The hardware design and specific selection should be combined with the functional requirements of the vehicle and battery system. The general functions mainly include collection functions (such as voltage, current, and temperature collection), charging port detection (CC and CC2), and charging wake-up (CP and A+) ), relay control and status diagnosis, insulation detection, high voltage interlock, collision detection, CAN communication and data storage requirements.

(1) Main controller

Process the information reported from the controller and the high-voltage controller, and at the same time judge and control the battery operating status according to the reported information, realize the BMS-related control strategy, and make the corresponding fault diagnosis and processing.

(2) High voltage controller

Collect and report the total voltage and current information of the battery in real-time, and realize timely integration through its hardware circuit, and provide accurate data for the calculation of the state of charge (SOC) and the state of health (SOH) for the motherboard. Charge detection and insulation detection function.

(3) Slave controller

Real-time collection and reporting of battery cell voltage and temperature information, feedback of the SOH and SOC of each string of cells, and a passive equalization function, effectively ensuring the consistency of cells during power use.

(4) Sampling control harness

Provide hardware support for battery information collection and information interaction between controllers, and at the same time add redundant insurance function to each voltage sampling line, effectively avoid battery short circuit caused by wiring harness or management system.

3. Communication method

There are two ways to transfer information between the sampling chip and the main chip: CAN communication and daisy chain communication. CAN communication is the most stable. However, due to the high cost of power chips and isolation circuits, daisy chain communication is actually SPI communication. The cost is very low, and the stability is relatively poor. However, as the pressure on cost control is increasing, many manufacturers are shifting to the daisy chain mode. Generally, two or more daisy chains are used to enhance communication stability.

4. Structure

BMS(Battery Management System) hardware includes power supply IC, CPU, sampling IC, high-drive IC, other IC components, isolation transformer, RTC, EEPROM, CAN module, etc. The CPU is the core component, and the functions of different models are different, and the configuration of the AUTOSAR architecture is also different.

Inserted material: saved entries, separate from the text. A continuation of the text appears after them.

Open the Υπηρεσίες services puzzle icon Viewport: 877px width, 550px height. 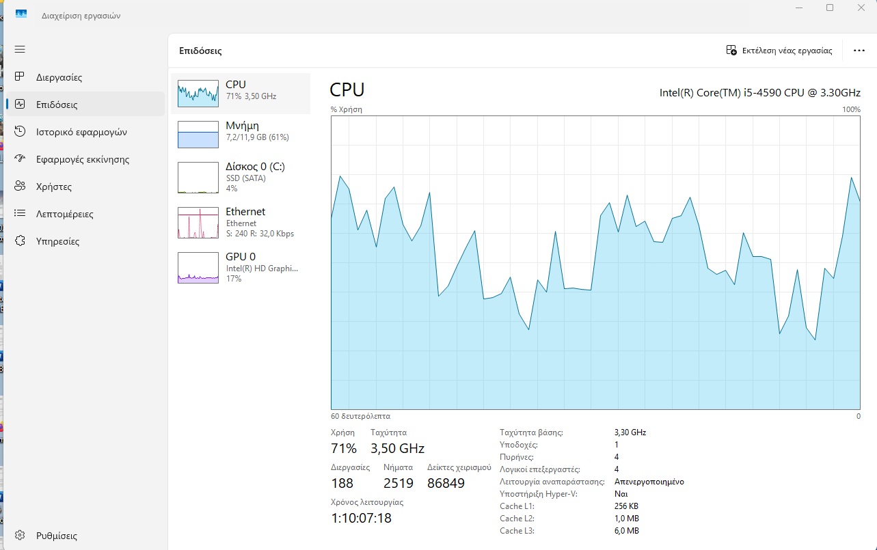click(x=20, y=241)
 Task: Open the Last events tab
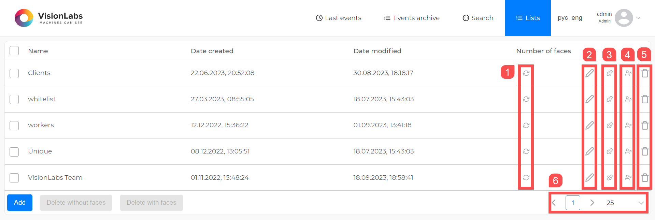pos(339,18)
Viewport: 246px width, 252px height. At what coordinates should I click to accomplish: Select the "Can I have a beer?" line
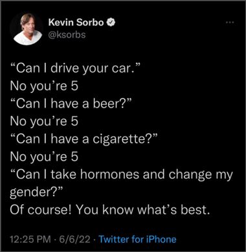71,104

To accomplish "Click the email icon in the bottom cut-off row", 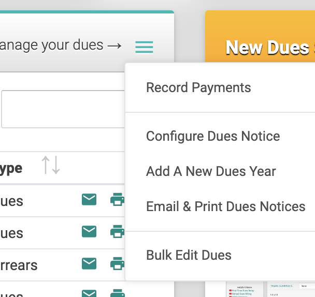I will click(89, 293).
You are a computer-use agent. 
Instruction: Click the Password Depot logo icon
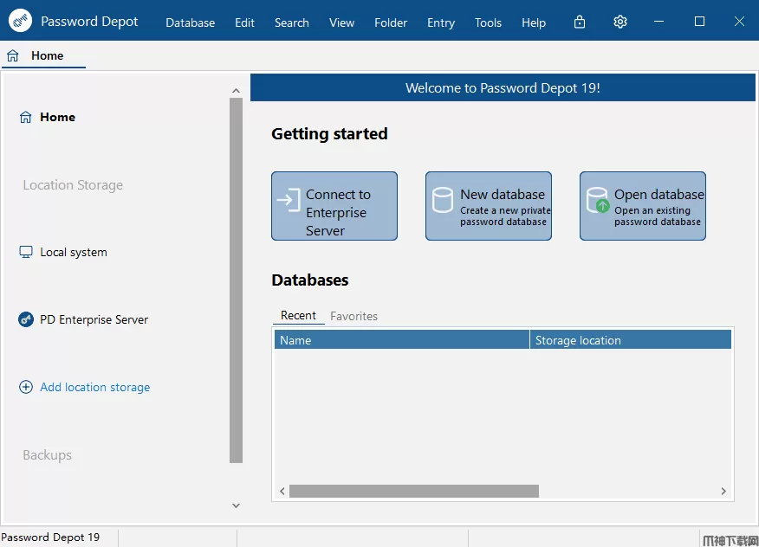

Sampling IC manufacturers mainly include Linear Technology, Maxim, Texas Instruments, etc., including collecting cell voltage, module temperature, and peripheral configuration equalization circuits.

Bottom layer software

According to the AUTOSAR architecture, it is divided into many general functional modules, which reduces the dependence on hardware, and can realize the configuration of different hardware, while the application layer software changes little. The application layer and the bottom layer need to determine the RTE interface, and consider the flexibility of DEM (fault diagnosis event management), DCM (fault diagnosis communication management), FIM (function information management), and CAN communication reserved interfaces, which are configured by the application layer.

Application layer software of the BMS

The software architecture mainly includes high and low voltage management, charging management, state estimation, balance control, and fault management, etc.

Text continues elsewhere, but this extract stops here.